SOURCE DATA
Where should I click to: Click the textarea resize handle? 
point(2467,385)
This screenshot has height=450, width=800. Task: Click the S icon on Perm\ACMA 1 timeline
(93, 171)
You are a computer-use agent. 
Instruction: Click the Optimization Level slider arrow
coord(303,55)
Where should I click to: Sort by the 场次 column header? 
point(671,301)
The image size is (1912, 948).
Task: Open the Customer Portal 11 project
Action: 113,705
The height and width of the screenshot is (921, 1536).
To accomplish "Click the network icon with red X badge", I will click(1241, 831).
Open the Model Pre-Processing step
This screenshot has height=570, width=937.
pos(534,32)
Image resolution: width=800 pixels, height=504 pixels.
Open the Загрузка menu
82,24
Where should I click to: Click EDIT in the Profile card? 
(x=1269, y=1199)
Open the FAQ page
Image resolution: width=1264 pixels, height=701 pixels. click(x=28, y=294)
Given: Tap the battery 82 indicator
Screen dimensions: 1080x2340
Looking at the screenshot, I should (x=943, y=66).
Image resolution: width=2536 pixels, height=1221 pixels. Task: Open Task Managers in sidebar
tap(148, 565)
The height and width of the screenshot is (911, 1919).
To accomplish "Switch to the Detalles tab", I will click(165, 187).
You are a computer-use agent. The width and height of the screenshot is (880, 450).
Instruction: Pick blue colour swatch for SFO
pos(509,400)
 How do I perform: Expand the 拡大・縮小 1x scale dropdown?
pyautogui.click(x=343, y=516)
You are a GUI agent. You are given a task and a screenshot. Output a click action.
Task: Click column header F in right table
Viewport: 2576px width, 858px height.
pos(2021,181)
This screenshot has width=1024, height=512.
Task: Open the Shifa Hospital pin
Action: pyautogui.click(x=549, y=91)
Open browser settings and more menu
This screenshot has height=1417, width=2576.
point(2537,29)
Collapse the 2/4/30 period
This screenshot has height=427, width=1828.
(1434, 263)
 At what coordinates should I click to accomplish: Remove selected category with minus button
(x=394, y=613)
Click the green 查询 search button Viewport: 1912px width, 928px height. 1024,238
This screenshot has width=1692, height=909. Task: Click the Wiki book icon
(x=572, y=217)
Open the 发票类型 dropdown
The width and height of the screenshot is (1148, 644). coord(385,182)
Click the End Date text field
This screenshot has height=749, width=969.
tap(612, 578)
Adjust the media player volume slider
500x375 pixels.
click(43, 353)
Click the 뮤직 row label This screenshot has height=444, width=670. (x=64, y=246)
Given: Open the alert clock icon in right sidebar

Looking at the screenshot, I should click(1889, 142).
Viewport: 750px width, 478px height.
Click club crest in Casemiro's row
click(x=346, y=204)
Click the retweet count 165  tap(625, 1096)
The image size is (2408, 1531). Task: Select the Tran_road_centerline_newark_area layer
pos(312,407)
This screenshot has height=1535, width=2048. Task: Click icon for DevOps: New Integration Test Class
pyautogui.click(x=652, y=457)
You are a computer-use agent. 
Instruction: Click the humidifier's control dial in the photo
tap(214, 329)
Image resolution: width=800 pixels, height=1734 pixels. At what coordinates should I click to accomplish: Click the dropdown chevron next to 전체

WHAT IS REQUIRED
Transfer the stretch from the first line through the line containing "coord(303,55)", reproducing every line in full and adding -43 to each coordinate in the answers.

ANSWER TO THIS EXERCISE
Where should I click to: Click the textarea resize handle? 
point(2424,342)
This screenshot has height=450, width=800. Task: Click the S icon on Perm\ACMA 1 timeline
(50, 128)
You are a computer-use agent. 
Instruction: Click the Optimization Level slider arrow
coord(260,12)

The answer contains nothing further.